Industry and Idleness - The Industrious 'Prentice grown rich & Sheriff of London

Date1747
Designed and engraved by William Hogarth (1697 - 1764)
MediumEtching and line engraving
DimensionsOther: 10 3/8 × 13 3/4in. (26.4 × 34.9cm)
Credit LineMuseum Purchase
Object number1947-485,A
DescriptionUpper margin reads: "The INDUSTRIOUS 'PRENTICE grown rich & Sheriff of London."
Caption reads: "Proverbs CH: IV. Ver: 7,8./ With all thy getting get understanding./ Exalt her, & she shall promote thee : she shall bring thee honour, when thou dost Embrace her."
Lower margin reads: "Design'd & Engav'd by W.m Hogarth/ Plate 8/ Publish'd according to Act of Parliam't Sep..br 30 1747."
Label TextThis print is from a set of prints known as "Industry and Idleness" by William Hogarth. In the eighth plate in the series, Goodchild (the Industrious Apprentice) and his wife are the guests of honor at a banquet at the Guildhall to celebrate his appointment as the Sheriff of London.
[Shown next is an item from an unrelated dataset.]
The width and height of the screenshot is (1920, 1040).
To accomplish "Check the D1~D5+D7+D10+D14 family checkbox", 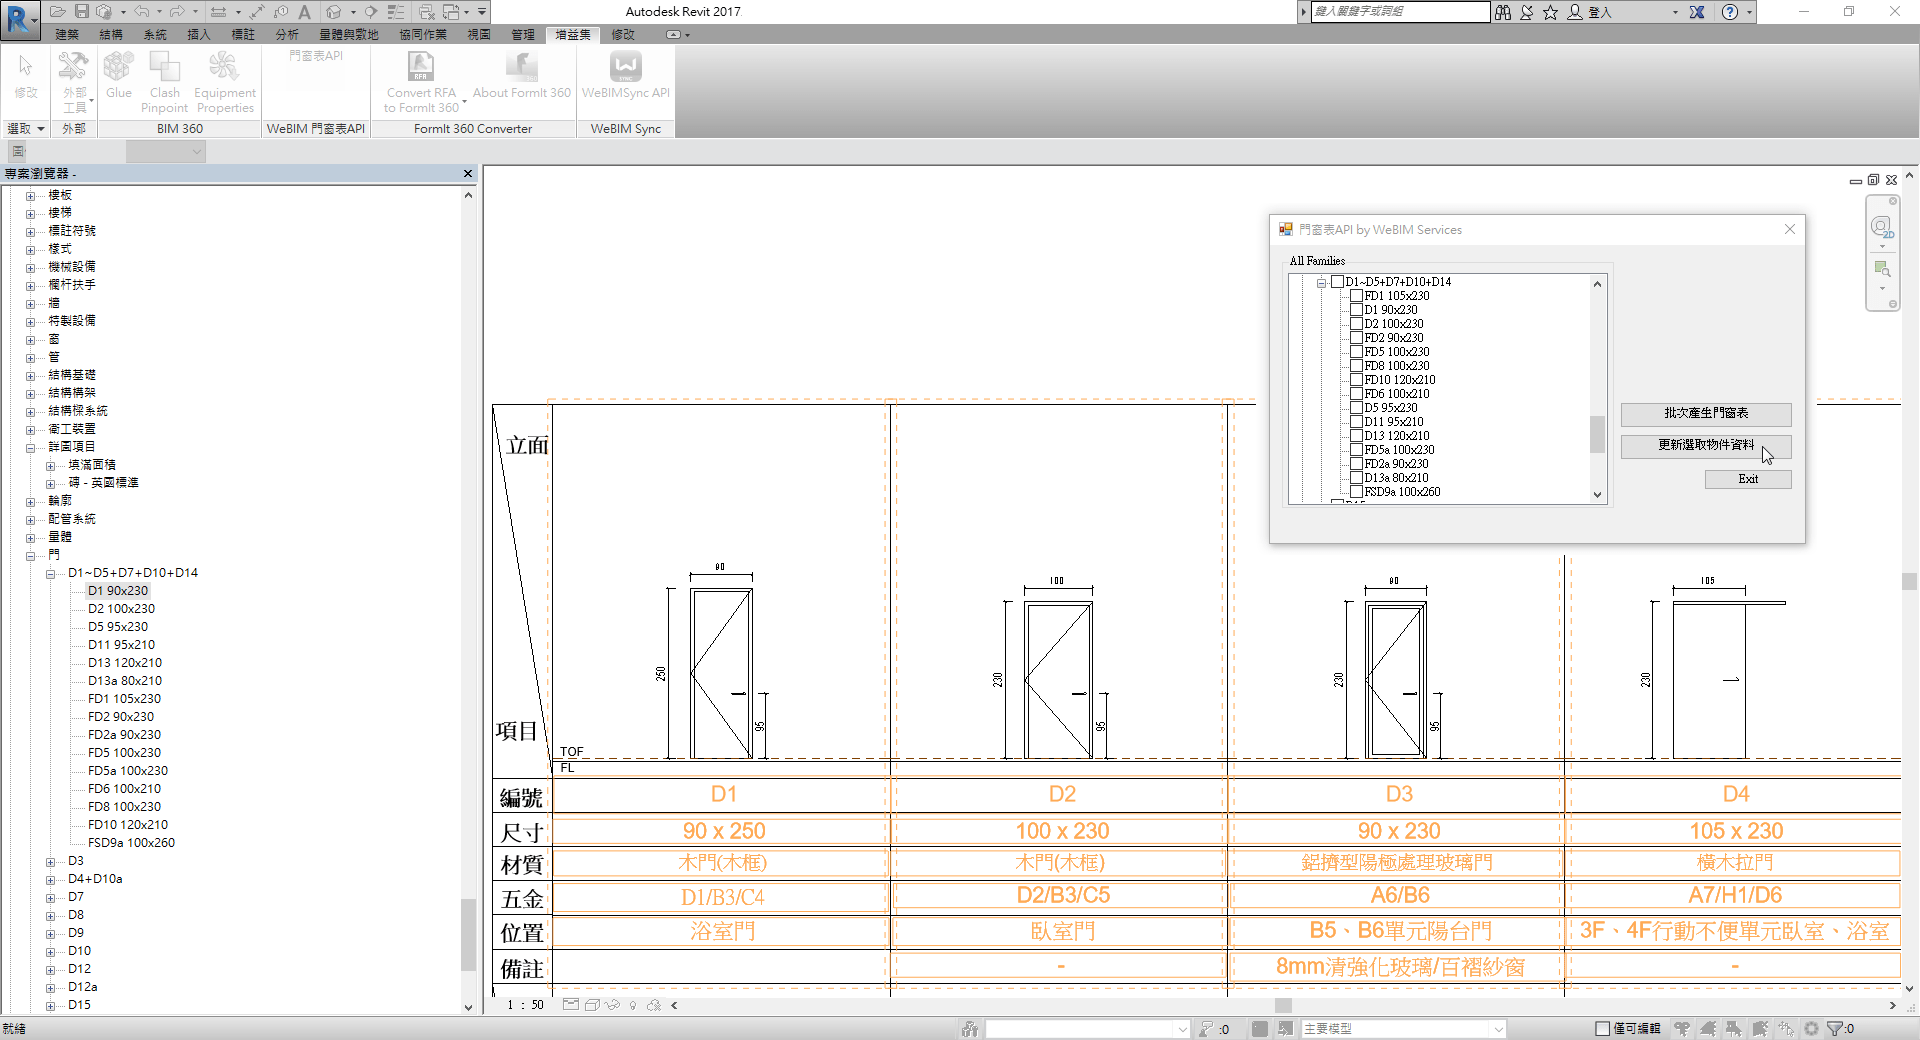I will point(1338,282).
The series tells stories of the parallel and sometimes intersecting lives of the wayward Idle Apprentice and the successful Industrious Apprentice. The Idle Apprentice was designed to serve as a cautionary tale, while the Industrious Apprentice's life models exemplary behavior. It was issued in 12 prints, was very met with much acclaim and commercial success when they were published in 1747. Hogarth wrote that he designed the prints to educate the youth, particularly apprentices, and therefore series was "calculated for the use & Instruction of youth w[h]erein everything necessary to be known was to be made a intelligible as possible[.] and as fine engraving was not necessary to the main design...the purchase of them became within the reach of those for whom they [were] chiefly intended." They were given by masters to their apprentices as Christmas gifts and were published at Christmas after 1749 in Lillo's 'London Merchant' for the benefit of young apprentices.

See Ronald Paulson, Hogarth's Graphic Works, I, #168-179.